Zaman sekarang, rasanya semua hal nggak bisa lepas dari kamera dan media sosial. Lagi makan? Foto dulu. Lagi liburan? Bikin video dulu.
Bahkan, kalau ada yang bantu orang lain, langsung rekam dan upload. Pertanyaannya, niat bantu itu sebenarnya buat bantu beneran atau biar dapet like dan komen?
Coba bayangin, ada orang kasih sembako ke tetangga yang lagi kesusahan, tapi sambil membawa tim kamera untuk dokumentasi.
Apakah tindakan tersebut benar-benar menunjukkan kepedulian, atau hanya sekedar upaya untuk terlihat baik di depan publik?
Terlebih jika disertai dengan keterangan dramatis seperti, 'Kebaikan itu harus dibagikan.' Namun, pertanyaannya adalah, dibagikan kepada siapa? Kepada mereka yang membutuhkan, atau kepada para pengikut di media sosial?
Hampir setiap hari kita melihat aksi-aksi kedermawanan yang diunggah di media sosial. Mulai dari bagi-bagi sembako,menyumbang uang ke orang tidak mampu, sampai bantu korban bencana—semuanya direkam, di-edit sedemikian rupa, lalu di-post dengan judul yang eye-catching.

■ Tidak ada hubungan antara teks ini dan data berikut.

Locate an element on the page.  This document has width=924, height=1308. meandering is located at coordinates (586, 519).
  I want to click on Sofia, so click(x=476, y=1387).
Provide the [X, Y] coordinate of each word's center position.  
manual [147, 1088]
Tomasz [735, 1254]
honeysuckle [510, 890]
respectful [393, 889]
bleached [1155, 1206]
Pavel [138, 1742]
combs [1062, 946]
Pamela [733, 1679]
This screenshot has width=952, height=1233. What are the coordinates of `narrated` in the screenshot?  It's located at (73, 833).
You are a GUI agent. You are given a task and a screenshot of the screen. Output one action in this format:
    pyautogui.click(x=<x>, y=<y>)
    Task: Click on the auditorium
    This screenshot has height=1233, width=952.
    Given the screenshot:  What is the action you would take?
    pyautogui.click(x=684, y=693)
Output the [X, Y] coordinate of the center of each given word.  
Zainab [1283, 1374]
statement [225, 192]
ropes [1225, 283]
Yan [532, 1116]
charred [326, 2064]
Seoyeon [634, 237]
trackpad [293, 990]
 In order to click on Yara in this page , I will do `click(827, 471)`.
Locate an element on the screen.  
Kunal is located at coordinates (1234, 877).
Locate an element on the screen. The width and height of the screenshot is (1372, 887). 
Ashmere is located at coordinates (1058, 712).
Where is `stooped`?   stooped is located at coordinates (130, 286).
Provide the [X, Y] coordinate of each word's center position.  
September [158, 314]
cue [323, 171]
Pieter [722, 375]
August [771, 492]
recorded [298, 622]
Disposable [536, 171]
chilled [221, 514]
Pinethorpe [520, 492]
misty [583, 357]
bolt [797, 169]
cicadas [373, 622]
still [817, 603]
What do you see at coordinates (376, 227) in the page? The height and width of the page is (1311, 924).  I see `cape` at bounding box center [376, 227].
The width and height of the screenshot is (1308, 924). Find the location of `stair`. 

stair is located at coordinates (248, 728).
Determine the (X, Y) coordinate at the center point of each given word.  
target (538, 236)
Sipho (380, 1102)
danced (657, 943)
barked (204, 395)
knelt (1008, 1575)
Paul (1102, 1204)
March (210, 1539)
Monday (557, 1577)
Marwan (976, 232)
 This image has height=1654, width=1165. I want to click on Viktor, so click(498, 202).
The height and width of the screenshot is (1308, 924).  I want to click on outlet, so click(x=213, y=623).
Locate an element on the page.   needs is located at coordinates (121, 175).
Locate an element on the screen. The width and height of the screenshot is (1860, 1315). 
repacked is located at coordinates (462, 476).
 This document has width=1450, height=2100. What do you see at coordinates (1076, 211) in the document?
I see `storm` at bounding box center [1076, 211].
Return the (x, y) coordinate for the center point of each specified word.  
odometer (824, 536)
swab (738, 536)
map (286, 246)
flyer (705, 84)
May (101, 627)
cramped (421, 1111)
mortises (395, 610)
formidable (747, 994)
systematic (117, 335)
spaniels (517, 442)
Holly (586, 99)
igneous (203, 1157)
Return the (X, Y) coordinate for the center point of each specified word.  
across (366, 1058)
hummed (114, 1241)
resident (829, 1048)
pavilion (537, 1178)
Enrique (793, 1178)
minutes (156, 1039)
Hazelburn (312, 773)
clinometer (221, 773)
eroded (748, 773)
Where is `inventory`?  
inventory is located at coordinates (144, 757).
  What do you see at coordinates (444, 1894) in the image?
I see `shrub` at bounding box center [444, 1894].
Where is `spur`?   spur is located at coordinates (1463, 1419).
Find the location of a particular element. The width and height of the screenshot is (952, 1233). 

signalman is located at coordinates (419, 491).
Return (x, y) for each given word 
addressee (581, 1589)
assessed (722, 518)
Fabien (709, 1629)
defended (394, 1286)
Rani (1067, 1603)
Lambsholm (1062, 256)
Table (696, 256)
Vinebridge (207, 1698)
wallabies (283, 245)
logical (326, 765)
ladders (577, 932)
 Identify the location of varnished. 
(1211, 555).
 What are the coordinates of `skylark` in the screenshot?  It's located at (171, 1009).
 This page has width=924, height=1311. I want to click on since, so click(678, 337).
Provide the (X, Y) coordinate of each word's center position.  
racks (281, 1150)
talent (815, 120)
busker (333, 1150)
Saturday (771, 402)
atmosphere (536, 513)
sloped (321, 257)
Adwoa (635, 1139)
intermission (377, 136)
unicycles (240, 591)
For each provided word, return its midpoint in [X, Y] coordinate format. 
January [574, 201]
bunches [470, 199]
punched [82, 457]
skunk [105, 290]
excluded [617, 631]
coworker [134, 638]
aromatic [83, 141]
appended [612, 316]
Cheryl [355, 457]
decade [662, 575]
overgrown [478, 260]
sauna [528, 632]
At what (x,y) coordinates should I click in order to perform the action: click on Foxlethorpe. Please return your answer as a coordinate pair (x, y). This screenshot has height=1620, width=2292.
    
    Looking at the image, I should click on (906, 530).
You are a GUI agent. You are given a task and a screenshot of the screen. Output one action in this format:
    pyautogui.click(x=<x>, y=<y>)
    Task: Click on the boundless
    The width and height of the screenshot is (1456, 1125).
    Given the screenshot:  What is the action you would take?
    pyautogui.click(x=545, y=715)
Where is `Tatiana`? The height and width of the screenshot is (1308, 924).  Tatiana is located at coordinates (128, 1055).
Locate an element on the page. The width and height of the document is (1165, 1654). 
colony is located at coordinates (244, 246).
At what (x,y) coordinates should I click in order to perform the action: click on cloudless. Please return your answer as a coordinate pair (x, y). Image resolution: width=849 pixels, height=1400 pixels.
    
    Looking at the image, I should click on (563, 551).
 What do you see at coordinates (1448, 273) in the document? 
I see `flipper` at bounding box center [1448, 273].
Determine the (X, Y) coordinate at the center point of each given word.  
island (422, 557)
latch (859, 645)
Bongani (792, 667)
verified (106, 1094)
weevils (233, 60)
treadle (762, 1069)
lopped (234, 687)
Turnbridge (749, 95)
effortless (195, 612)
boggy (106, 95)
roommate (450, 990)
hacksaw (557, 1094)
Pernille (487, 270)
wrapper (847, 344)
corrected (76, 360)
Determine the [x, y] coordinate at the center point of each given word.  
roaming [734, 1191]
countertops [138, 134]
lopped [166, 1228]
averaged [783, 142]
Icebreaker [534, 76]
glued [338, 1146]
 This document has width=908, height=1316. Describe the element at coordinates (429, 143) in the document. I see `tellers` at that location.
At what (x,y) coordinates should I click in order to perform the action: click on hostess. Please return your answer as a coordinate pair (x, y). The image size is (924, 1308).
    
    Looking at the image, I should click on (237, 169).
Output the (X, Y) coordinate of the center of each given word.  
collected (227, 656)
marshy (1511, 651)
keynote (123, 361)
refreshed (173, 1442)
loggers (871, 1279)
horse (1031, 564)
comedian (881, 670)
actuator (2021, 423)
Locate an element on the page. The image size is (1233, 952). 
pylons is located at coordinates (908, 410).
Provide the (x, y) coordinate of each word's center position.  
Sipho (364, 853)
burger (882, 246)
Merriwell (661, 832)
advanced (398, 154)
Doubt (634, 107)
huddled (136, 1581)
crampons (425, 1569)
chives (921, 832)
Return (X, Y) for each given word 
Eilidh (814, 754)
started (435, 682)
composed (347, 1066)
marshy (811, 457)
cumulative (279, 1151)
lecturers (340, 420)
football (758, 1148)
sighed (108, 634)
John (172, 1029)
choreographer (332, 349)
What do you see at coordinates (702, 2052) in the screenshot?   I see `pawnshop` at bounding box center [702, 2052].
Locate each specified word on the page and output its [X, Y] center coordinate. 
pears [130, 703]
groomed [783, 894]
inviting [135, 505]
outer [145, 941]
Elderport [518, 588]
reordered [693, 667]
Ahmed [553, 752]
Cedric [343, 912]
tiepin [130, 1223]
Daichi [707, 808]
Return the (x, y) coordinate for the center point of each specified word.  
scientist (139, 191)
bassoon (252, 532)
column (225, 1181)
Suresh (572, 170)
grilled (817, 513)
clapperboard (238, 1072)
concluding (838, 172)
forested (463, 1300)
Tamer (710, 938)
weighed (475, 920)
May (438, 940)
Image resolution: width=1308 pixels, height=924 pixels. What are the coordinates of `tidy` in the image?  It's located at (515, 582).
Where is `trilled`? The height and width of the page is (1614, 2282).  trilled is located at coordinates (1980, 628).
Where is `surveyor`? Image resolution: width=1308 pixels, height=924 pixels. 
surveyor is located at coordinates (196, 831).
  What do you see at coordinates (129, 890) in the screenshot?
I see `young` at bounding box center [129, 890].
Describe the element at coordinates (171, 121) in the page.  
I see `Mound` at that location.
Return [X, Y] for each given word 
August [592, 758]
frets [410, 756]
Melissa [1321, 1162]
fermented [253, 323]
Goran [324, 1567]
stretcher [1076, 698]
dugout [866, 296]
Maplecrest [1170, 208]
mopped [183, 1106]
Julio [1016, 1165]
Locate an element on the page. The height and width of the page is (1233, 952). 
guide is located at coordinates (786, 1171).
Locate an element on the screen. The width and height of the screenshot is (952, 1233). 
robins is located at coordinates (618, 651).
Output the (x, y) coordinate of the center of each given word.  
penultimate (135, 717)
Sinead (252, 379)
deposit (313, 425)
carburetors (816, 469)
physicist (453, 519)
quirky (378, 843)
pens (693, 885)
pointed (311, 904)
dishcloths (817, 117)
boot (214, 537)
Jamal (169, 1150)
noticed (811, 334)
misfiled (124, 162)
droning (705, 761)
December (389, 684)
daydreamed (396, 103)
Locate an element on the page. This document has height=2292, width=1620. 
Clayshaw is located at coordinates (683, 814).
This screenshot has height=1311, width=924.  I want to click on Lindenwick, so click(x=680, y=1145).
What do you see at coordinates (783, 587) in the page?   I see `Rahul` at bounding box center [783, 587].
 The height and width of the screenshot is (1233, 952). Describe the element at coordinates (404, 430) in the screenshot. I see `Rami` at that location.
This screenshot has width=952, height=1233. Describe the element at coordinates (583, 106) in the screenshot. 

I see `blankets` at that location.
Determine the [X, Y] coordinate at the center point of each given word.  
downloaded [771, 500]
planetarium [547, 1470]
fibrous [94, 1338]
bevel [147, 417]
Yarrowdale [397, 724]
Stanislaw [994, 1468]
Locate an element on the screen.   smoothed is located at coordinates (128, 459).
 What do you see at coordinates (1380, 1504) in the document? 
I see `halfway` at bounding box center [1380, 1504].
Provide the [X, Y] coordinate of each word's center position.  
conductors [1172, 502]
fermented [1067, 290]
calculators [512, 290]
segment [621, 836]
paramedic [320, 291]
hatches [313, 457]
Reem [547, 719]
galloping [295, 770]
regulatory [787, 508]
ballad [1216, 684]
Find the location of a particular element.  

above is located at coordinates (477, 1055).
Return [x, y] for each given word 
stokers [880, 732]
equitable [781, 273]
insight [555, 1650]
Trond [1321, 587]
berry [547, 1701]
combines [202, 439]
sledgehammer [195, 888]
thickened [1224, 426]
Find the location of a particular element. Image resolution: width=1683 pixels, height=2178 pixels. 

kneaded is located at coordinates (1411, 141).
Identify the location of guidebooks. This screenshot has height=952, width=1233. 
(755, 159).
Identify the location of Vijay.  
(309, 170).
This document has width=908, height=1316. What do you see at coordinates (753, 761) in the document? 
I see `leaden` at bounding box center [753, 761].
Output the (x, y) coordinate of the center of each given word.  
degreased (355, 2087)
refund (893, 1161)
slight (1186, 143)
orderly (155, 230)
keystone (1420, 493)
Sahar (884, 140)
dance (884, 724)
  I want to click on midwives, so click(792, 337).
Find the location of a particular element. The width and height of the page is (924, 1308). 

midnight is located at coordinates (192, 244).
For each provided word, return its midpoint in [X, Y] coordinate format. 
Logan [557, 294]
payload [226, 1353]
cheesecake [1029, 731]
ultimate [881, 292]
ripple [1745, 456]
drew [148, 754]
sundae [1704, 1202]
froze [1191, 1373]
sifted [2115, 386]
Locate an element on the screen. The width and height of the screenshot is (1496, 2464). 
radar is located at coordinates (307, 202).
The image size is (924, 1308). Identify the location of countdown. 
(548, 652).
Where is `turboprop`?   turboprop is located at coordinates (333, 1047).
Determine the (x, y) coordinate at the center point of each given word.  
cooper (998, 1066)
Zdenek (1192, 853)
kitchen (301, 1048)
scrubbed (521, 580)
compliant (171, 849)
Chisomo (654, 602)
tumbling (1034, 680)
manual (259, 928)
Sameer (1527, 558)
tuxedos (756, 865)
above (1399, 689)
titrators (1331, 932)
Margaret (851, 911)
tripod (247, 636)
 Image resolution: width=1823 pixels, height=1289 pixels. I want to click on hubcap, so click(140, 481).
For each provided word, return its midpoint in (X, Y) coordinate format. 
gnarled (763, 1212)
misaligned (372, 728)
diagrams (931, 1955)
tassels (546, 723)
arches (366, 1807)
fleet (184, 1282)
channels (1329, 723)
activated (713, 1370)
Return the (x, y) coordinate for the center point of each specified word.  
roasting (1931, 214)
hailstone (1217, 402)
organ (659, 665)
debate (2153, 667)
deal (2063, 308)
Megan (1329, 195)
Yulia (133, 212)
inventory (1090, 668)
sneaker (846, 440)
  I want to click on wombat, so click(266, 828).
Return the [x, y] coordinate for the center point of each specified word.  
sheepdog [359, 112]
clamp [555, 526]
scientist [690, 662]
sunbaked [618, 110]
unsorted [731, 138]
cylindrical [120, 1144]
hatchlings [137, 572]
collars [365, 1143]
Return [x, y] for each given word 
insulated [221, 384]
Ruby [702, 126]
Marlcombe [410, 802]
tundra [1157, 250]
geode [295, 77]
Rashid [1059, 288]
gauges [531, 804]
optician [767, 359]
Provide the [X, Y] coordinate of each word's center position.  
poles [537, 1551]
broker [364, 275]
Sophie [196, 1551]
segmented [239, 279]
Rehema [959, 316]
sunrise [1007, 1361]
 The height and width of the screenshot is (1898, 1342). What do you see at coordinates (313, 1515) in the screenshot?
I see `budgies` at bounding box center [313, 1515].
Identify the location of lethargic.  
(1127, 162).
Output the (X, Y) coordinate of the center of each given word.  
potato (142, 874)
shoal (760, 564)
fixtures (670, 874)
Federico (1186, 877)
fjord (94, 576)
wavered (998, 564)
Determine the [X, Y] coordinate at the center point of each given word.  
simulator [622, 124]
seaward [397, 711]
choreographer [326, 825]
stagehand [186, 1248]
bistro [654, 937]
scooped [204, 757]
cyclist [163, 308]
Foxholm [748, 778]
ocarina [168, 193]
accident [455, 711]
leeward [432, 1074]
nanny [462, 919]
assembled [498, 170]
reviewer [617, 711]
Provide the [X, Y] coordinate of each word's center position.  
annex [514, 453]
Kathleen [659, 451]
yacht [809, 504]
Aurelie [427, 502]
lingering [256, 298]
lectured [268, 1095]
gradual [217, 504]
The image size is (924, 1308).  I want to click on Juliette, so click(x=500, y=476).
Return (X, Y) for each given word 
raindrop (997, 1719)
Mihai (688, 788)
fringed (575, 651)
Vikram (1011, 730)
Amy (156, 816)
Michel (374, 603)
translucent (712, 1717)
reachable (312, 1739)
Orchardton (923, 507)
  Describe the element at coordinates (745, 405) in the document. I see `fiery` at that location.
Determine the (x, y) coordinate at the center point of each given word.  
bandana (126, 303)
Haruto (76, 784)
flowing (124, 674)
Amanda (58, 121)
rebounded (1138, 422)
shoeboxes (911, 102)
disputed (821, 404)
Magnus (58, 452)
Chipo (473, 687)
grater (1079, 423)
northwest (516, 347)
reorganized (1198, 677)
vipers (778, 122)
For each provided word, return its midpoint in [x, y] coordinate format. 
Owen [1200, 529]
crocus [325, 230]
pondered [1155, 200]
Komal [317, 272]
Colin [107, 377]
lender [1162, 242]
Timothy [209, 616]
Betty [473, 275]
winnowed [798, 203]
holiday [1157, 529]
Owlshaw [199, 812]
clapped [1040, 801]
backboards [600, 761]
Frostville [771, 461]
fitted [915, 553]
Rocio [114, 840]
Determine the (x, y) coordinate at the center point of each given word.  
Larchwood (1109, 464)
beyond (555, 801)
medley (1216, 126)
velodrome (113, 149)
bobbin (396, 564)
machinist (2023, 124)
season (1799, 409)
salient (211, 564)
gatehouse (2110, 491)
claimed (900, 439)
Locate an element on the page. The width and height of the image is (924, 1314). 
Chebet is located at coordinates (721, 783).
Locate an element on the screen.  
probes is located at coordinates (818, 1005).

Banyak orang yang memuji, katanya ini bentuk inspirasi agar lebih banyak orang tergerak untuk membantu.
Tapi di sisi lain, tidak sedikit juga yang mulai skeptis. Mereka bertanya-tanya, "Ini niat bantu karena peduli, atau cuma mau cari perhatian?"
Apalagi kalau videonya lebih fokus ke wajah si pemberi ketimbang orang yang menerima bantuan. Ditambah lagi dengan efek dramatis—slow motion, musik melankolis, dan angle kamera yang sempurna—membuat kita jadi semakin bingung: apakah kebaikan itu dilakukan karena tulus, atau karena ingin viral?
Fenomena ini memang jadi dilema. Di satu sisi, publikasi bisa memperluas jangkauan bantuan dan menginspirasi banyak orang. Tapi di sisi lain, publikasi juga bisa mengaburkan niat asli dari kedermawanan itu sendiri.